## Estratto del documento
------------------------

I Mondiali di atletica paralimpica. Oltre Pistorius, guardando avanti

C’è sempre un prima e un dopo. L’importante è che uno non cancelli l’altro. Lo sport paralimpico riparte senza Oscar Pistorius. Non per dimenticare quello che lui ha fatto nel mondo dello sport e, più in generale, della disabilità. Per mostrare invece che “nuove stelle crescono nell’assenza di Pistorius”, come dice il Presidente del Comitato Paralimpico Internazionale, Philip Craven. I Mondiali di atletica leggera paralimpica che cominciano a Lione, in Francia, sono il più grande evento da Londra 2012. Si ricomincia da qui. Senza paura di guardarsi indietro e sapendo riconoscere quello che è stato. Guardando avanti, però. Dove ci sono, tanto per parlare di Italia, Martina, Assunta, Giusy, Annalisa, Oxana.
Sarà un campionato straordinario. Bastano due dati: oltre 1100 atleti di 100 Paesi. Mai così tanti nella storia. Solo alla Paralimpiade si superano questi numeri. Come spesso accade, non bastano cifre del genere e gare che promettono di essere bellissime ed emozionanti per convincere una qualsiasi delle nostre reti televisive, libere o a pagamento non fa proprio differenza, a trasmettere un evento del genere. Eppure sarebbe bastato poco (dal punto di vista economico davvero un’inezia), ma i dirigenti delle nostre tv preferiscono interminabili dibattiti sul vuoto pneumatico del calcio mercato piuttosto di sport vero che sa andare oltre lo sport.

------------------------

## Problema breve a
Come si traduce in inglese la frase «Sarà un campionato straordinario.» tratta dal testo sui Mondiali di atletica paralimpica?

------------------------

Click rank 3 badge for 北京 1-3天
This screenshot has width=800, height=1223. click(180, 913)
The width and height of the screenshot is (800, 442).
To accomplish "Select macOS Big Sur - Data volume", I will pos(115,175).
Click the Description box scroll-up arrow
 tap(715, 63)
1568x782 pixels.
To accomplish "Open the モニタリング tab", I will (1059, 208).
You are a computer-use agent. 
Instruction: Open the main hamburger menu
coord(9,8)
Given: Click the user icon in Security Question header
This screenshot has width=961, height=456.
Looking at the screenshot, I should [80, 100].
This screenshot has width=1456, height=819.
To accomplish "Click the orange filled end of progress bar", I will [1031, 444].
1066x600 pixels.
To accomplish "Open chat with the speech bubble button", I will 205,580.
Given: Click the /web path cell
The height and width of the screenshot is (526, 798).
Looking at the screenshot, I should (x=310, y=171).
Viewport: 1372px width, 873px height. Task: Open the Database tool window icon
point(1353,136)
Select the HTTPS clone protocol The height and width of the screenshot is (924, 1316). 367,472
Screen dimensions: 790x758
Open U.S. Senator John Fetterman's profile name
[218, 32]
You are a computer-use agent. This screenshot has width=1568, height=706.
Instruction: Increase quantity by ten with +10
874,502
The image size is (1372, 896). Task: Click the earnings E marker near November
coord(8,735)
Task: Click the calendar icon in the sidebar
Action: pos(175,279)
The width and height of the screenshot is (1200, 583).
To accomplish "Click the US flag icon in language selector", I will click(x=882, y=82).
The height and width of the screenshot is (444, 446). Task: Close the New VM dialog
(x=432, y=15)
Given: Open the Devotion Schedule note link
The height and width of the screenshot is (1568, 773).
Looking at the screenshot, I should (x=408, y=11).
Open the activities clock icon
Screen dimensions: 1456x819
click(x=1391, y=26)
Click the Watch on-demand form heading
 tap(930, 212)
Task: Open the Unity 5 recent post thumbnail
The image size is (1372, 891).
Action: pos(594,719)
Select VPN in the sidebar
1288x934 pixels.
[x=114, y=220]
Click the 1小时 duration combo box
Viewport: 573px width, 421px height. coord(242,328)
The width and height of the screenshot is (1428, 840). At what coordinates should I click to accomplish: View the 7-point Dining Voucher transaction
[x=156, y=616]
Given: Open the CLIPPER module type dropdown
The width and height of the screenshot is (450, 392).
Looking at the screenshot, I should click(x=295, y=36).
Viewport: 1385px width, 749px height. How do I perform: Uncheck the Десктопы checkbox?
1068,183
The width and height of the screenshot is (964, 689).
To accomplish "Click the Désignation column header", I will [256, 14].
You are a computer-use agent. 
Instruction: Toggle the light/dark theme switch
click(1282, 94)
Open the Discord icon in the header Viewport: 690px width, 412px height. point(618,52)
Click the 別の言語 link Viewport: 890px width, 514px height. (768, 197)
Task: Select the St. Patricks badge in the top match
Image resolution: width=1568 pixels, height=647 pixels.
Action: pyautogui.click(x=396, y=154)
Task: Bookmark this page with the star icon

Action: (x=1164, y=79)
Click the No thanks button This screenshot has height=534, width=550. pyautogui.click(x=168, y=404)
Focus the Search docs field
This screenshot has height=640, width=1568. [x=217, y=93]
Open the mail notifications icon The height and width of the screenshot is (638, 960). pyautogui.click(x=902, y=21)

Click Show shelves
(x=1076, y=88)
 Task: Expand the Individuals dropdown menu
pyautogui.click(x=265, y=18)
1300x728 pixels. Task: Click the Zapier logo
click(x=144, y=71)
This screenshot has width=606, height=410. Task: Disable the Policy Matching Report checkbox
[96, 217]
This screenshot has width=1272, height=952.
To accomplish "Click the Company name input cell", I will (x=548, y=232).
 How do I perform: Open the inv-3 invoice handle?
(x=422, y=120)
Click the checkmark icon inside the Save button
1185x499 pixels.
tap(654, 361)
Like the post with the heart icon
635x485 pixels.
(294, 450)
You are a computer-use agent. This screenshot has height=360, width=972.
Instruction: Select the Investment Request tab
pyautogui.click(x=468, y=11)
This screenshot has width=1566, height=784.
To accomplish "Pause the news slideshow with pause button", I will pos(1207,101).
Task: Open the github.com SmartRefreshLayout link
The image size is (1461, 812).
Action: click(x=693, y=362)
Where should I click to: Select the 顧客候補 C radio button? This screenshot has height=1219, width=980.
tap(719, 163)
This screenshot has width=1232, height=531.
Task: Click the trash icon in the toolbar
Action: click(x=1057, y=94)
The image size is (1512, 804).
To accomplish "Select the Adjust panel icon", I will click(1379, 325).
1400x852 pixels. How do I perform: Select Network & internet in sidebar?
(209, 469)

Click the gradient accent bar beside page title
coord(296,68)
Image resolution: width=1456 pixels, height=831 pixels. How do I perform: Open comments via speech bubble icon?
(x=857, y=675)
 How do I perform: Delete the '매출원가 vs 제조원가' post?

------------------------

## Problema breve b
Puoi convertire in una tabella Markdown le righe dei record, dalla riga che contiene "Open the mail" fino alla riga che contiene "will (x=548, y=232)." inclusa, con le colonne «N.» (numero progressivo) e «Riga» (il testo della riga), omettendo le righe vuote?

## Esito del compito a
It will be an extraordinary championship.

## Esito del compito b
| N. | Riga |
|---|---|
| 1 | Open the mail notifications icon The height and width of the screenshot is (638, 960). pyautogui.click(x=902, y=21) |
| 2 | Click Show shelves |
| 3 | (x=1076, y=88) |
| 4 |  Task: Expand the Individuals dropdown menu |
| 5 | pyautogui.click(x=265, y=18) |
| 6 | 1300x728 pixels. Task: Click the Zapier logo |
| 7 | click(x=144, y=71) |
| 8 | This screenshot has width=606, height=410. Task: Disable the Policy Matching Report checkbox |
| 9 | [96, 217] |
| 10 | This screenshot has width=1272, height=952. |
| 11 | To accomplish "Click the Company name input cell", I will (x=548, y=232). |